**Source excerpt**:
---*---

French President Francois Hollande said Monday that his country would not intervene unilaterally in Libya, noting that there would have to be a “clear” U.N. mandate to end the crisis in the North African Country.



France had led the international military campaign that helped oust the regime of former strongman Muammar Qaddafi. But the country has since plunged in a civil war between former rebels.



“We are acting to contain terrorism in the south, but France will not intervene in Libya because it's for the international community to live up to its responsibilities,” Hollande told French radio.



Asked if France would take action in a United Nations-mandated operation, Hollande said there would have to be a “clear mandate”, “clear organization” and the “political conditions” would have to be in place.



“We're not yet going down that road,” added Hollande.



The president of neighboring Niger said on Friday that a solution to the crisis in Libya was not possible without international intervention.



“I do not see how the armed terrorist militias can create the conditions for reconciliation among Libyans,” said President Mahamadou Issoufou.



“An international intervention is essential to the reconciliation of all Libyans,” including supporters of former dictator Moamer Khadafi, who himself was deposed and killed in 2011 after an international military intervention.



French Defence Minister Yves Le Drian recently visited the region and paid a surprise visit to northern Niger, to see a base being built to combat the growing flow of weapons and jihadists from Libya.



Le Drian said his visit demonstrated France's “determination... against the jihadists, terrorism and those who want to transform this ancient caravan route into a route of violence and trafficking.”

---*---

**Material provided**:
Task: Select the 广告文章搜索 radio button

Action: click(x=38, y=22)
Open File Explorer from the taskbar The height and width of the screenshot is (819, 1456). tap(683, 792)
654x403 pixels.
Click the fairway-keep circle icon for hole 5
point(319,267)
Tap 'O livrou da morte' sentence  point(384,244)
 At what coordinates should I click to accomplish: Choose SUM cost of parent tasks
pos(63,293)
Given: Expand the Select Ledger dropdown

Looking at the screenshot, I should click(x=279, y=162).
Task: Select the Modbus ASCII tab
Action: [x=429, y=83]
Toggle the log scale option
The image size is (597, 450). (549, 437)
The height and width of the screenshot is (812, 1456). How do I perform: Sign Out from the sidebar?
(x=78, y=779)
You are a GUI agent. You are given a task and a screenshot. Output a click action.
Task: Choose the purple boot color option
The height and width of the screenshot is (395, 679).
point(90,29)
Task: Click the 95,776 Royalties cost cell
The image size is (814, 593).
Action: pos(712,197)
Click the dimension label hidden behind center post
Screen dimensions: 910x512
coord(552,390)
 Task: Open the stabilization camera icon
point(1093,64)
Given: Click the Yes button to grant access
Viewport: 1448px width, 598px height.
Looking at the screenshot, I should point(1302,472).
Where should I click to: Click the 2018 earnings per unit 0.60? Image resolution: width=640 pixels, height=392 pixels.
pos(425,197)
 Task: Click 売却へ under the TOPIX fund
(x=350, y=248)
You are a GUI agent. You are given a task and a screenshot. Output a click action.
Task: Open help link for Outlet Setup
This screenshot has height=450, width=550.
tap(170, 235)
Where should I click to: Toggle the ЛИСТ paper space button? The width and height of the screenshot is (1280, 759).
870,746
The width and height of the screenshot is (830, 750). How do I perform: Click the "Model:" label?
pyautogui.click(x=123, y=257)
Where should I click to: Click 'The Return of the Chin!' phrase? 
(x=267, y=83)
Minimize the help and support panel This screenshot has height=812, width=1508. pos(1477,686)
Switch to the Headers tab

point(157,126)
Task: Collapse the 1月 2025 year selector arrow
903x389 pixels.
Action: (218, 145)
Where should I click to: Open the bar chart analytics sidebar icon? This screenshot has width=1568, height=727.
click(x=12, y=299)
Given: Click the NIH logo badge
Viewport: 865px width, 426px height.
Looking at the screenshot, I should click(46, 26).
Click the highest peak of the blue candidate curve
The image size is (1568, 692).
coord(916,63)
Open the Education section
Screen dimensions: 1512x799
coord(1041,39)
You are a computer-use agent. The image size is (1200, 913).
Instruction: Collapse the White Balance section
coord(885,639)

---*---

**What you have to do**: Could you repeat the Libya article from the words "The president of" through "international military intervention.", with "reconciliation" swapped for "reunification"?

**Result**:
The president of neighboring Niger said on Friday that a solution to the crisis in Libya was not possible without international intervention.



“I do not see how the armed terrorist militias can create the conditions for reunification among Libyans,” said President Mahamadou Issoufou.



“An international intervention is essential to the reunification of all Libyans,” including supporters of former dictator Moamer Khadafi, who himself was deposed and killed in 2011 after an international military intervention.